Dans un rapport critique sur la politique de lutte contre les déserts médicaux, publié lundi, la Cour des comptes suggère "d'explorer" la piste de l'auto-déclaration, déjà mise en place dans plusieurs pays confrontés eux aussi à des pénuries de médecins.
Interrogé mardi matin sur TF1, le ministre délégué à la Santé Frédéric Valletoux a dit vouloir "ouvrir (ce sujet) avec les employeurs". "Il faut, avec les réseaux patronaux, discuter de la faisabilité de cette mesure, qui permettrait de libérer du temps médical", a-t-il déclaré.

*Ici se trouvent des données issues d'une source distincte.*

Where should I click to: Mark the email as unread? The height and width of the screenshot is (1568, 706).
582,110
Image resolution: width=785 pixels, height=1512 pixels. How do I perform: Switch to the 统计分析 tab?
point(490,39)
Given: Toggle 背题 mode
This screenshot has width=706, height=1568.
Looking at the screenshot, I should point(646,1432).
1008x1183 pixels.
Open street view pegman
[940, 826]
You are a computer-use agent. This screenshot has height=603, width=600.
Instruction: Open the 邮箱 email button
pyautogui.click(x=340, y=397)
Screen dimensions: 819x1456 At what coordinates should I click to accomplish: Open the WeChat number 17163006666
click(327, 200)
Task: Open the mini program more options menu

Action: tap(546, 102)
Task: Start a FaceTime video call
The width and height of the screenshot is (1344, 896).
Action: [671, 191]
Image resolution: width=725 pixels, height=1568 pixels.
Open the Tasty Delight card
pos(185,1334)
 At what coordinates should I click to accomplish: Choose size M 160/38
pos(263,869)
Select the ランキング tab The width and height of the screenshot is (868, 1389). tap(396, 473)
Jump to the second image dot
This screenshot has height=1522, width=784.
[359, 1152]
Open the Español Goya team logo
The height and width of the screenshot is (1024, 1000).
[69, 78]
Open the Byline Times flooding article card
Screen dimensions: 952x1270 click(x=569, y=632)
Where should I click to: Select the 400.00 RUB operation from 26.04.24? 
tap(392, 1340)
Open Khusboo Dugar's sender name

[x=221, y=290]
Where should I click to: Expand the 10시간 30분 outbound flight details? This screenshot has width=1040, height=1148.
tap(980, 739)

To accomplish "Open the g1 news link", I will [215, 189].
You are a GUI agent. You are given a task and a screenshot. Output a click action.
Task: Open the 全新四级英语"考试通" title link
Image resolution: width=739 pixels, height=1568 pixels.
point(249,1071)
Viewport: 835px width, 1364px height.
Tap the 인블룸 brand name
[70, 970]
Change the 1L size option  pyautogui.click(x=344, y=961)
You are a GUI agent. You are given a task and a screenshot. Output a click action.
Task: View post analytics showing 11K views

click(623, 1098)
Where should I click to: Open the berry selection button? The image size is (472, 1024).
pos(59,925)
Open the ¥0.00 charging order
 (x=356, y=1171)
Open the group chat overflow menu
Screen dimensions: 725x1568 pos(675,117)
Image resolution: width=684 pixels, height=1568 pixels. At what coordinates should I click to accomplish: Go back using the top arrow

Pour les Sages de la rue Cambon, la mesure supposerait l'instauration d'un ou deux jours d'absence qui ne pourraient pas être indemnisés. Actuellement, les trois premiers jours d'arrêt de travail ne sont pas indemnisés par l'assurance maladie, mais sont pris en charge par une majorité des entreprises (61%, selon une étude de la Drees de 2015).
"Nous n'y sommes pas favorables", indique-t-on au Medef. Pour l'organisation patronale, un arrêt maladie "doit rester fondé sur une justification médicale" et "c'est une mauvaise réponse à la question du manque de médecins".
"Ça peut être fait mais pas sans garde-fous", estime pour sa part le vice-président de la confédération des PME (CPME), Eric Chevée. Son organisation souhaite l'instauration de trois jours de carence d'ordre public, c'est-à-dire indemnisables ni par l'assurance maladie, ni par les mutuelles d'entreprise ou l'employeur.
La CPME voudrait aussi instaurer un plafond annuel de sept jours pour les arrêts auto-déclarés et empêcher qu'ils permettent l'acquisition de congés payés. Enfin, la mesure ne devra être que transitoire, le temps que la pénurie de médecins en France soit résorbée.
L'auto-déclaration préparerait "un transfert à l'entreprise du contrôle des arrêts maladie de ses propres salariés", juge le vice-président de l'Association nationale des directeurs des ressources humaines (ANDRH) Benoît Serre. Ce n'est pas le type de lien qu'une entreprise souhaite avoir avec ses salariés, dit-il, y voyant une forme de "relation du soupçon".
"Danger"
La proposition est également rejetée par les syndicats.
Un arrêt maladie "est un acte médical qui nécessite un échange avec un médecin", qui peut éventuellement "se faire en visio pour pallier les difficultés liées aux déserts médicaux", réagit Isabelle Mercier pour la CFDT. Le premier syndicat s'élèverait "contre toute augmentation du délai de carence, qui est injuste et nuit aux plus fragiles".
Eric Gautron pour FO "redoute que cette +confiance+ accordée au patient par une auto-déclaration soit contrebalancée, voire +échangée+, contre un allongement des jours de carence".
"Cela va accroître la suspicion" contre les salariés en arrêt maladie, redoute de son côté Cyril Chabanier, le président de la CFTC. "Cela peut même conduire à mettre en danger des personnes qui ne verraient pas un médecin, sous-estimant leur état de santé", selon Denis Gravouil de la CGT.
Benoît Serre de l'ANDRH préconise plutôt "l'extension de ceux qui peuvent délivrer les arrêts de travail courts, comme les infirmiers ou les pharmaciens".
La proposition d'auto-déclaration est en revanche plébiscitée par le syndicat de jeunes médecins généralistes Reagjir. "La lutte contre les consultations inutiles pour motif purement administratif est sans aucun doute un levier majeur pour favoriser l'accès aux soins", dit-il, appelant à prendre exemple sur d'autres pays européens.
Au Royaume-Uni, la procédure d'auto-certification pour les arrêts de moins de sept jours, généralisée en 1985, est aujourd'hui "utilisée en routine" via un simple formulaire à remplir, le salarié "pouvant être rémunéré pour ses jours d'absence au-delà de trois jours", observe la Cour des comptes dans son rapport.
Outre le gain de temps médical, le gouvernement cherche des pistes d'économies, pour tenter de maîtriser la forte croissance des dépenses liées aux arrêts maladie, qui pèsent près de 16 milliards d'euros par an.